Once those students are selected from the applicants, they have several training sessions to help them understand how student fees are distributed and how to determine which departments may or may not get funded.

“I wanted each student to know that their voice matters, just as I felt my voice had mattered,” Ferney said.

Individual departments who receive student funds reapply each year for funding, whether or not they are asking for an increase in funds. Those who are asking for an increase in funds then present to the SFRC to describe what the funds are needed for.

“We would took it one department at a time to give them each fair consideration,” Ferney said. “We wanted to give funding to all the areas we looked at, of course, but we looked at each area and said ‘we want to lock this in’ and ‘this area will probably be okay without some of that.'”

Students then make a decision for the overall budget and each department, which requires full consensus from the committee, and the proposed budget is then sent on to the Board of Trustees for final approval.

“The way that we allocate student fees at Weber State is really good,” Vice President of Student Affairs Brett Perozzi said. “I just love that students do the allocations.

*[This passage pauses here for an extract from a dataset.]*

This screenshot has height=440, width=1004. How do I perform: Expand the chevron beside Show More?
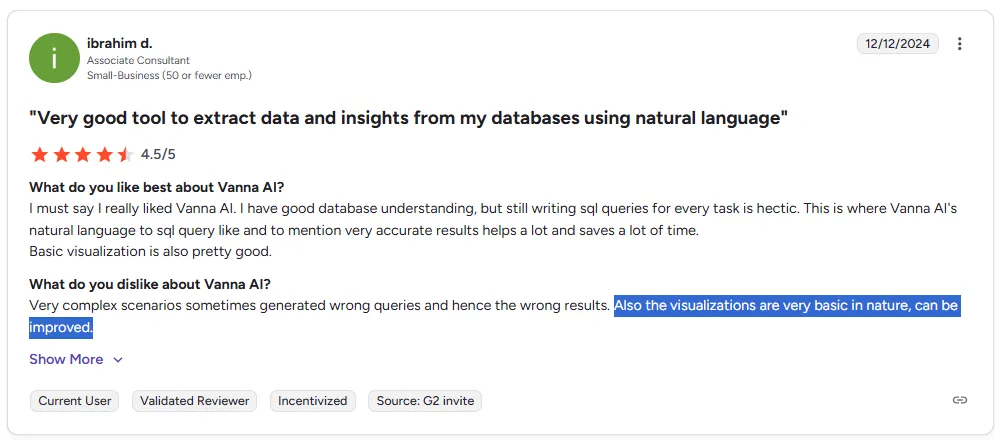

I’m technically the co-chair, but myself, Daniel Kilcrease, who helps with the financial piece, and then Dave Taylor, who does the actual nitty gritty of it in terms of creating the spreadsheets and things like that, over the two days of deliberation, we hardly say anything. We’ll answer questions or if there’s ever any facts that are inaccurate, we’ll correct any facts, but outside of that, the students do everything. It’s a really good feeling and it’s a really great thing to watch.”

While student fees will see an overall decrease in what students are paying, the tuition will be going up for the 2021-22 school year by 2%.

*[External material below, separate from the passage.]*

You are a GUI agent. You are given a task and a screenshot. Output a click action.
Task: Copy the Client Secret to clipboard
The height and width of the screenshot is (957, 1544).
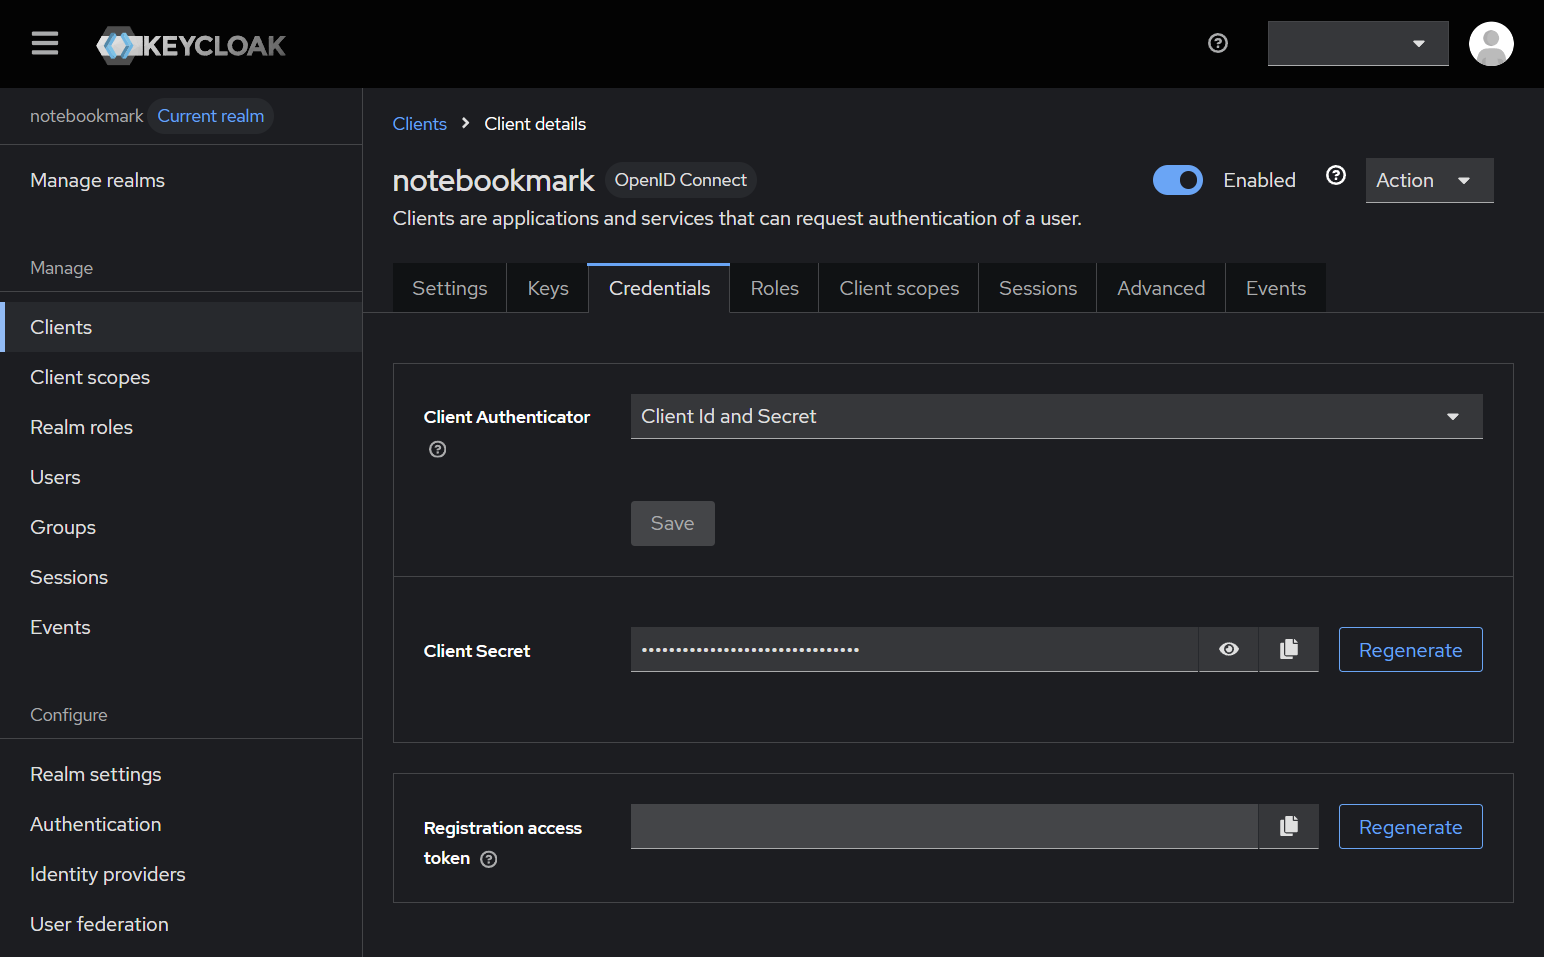(x=1288, y=649)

One-point-fourty-nine percent of the increase is required by the Utah Legislature mandates. The other .51% increase will be used for various institutional needs: .25% will go to faculty promotions, .16% will go to fuel and power rate increase and .1% will go to administrative software upgrades.

This increase will look different for graduate and undergraduate students or whether one is a resident or non-resident student. For full-time resident undergraduate, the increase will amount to about $239; for full-time non-resident undergraduate students, the increase will be about $474; for full-time resident graduate students, the increase will be around $263; for full-time non-resident graduate students, the increase will be about $521.

This increase was also voted on and passed by the Board of Trustees on March 16. This change will also be implemented in summer 2021.

The net change in cost of full-time attendance between both student fees and tuition changes is an increase of $108.38 for a resident undergraduate student, an increase of $343.38 for a non-resident undergraduate student, an increase of $132.38 for a resident graduate student and an increase of $390.38.

This article was edited to remove the incorrect fact that student fees pay for faculty wages. Faculty wages cannot be paid for by student fees.